文学部 1年生 Oさんからのおすすめ本です。(KONAN ライブラリ サーティフィケイト)
書名 : レ・ミゼラブル
著者 : ヴィクトル・ユゴー [著] ; 永山篤一訳
出版社:角川書店
出版年:2012年
『レ・ミゼラブル』は19世紀前半のフランスを舞台とした歴史小説である。日本では過去に「あゝ無情」というタイトルで翻訳されており、そのタイトルならば聞いたことがあるという人もいるかもしれない。今回はそんな『レ・ミゼラブル』について、少しでも知ってもらうことが出来れば幸いである。

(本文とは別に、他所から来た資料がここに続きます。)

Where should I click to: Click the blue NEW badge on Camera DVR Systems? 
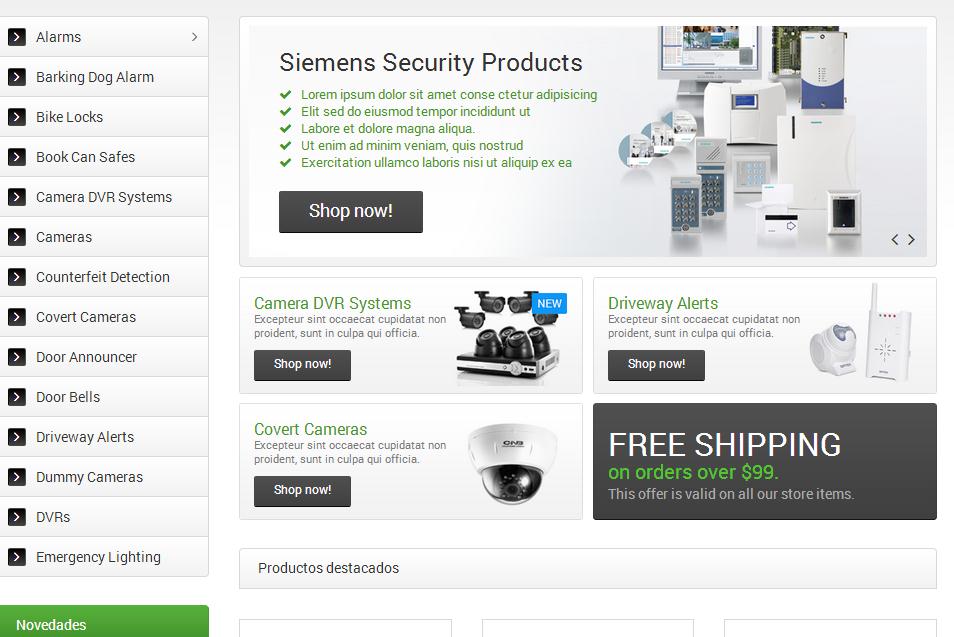549,304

この物語は窃盗の罪を犯したジャン・ヴァルジャンが数十年間の服役を経て、出所するところから始まる。どこにも受け入れてもらえる場所は存在せず、各地を放浪する彼はディーニュにあるビアンヴニュ司教の屋敷を訪れる。司教はそんなヴァルジャンを心優しく受け入れて、一晩泊めることを快諾する。しかし長年の投獄からすっかり心が荒れていたヴァルジャンは、司教が大切にしていた銀の食器を盗み出してしまう。翌日、ヴァルジャンを連れてきた警官たちに対して、司教は「それは元々彼にあげる予定のものだった」と彼を釈放するように求める。さらに、釈放されたヴァルジャンに対して司教は残りの銀の食器、燭台を手渡し、彼にこれからは正直者であるように諭す。ヴァルジャンはそんな司教の振る舞いに感動し、心を入れ替えて生きていくことを誓うのである。
物語中には物事や社会の本質を突く言葉が数多く存在する。例えば窃盗の罪で捕まった当初、ヴァルジャンは「俺がこういった罪を犯したのは貧しさのためであり、そういった状況を許している無慈悲な人間社会に人を裁く権利はあるのか」と考える場面がある。ヴァルジャンは幼い頃に両親を亡くし、7人の子供を持つ姉の一家のもとで育った。しかし姉の夫が亡くなってからは、状況が変わってしまったため、このような盗みを犯したのだ。そこから私は、こういった過去を持つ彼を一概に悪とは言えるのだろうかと考えた。
本書には感動する場面も、また存在する。先ほど述べたヴァルジャンが改心するきっかけになった出来事もそうだ。巧みな表現で描かれた文が更にそういった感覚を助長させる。無情な社会の中でも、自分が正しいと思うことを貫くヴァルジャンの姿は、見ていてとても考えさせられる。いったい彼はどのような生涯を送るのか、実際に読んでみて、様々なことを感じて欲しい作品だ。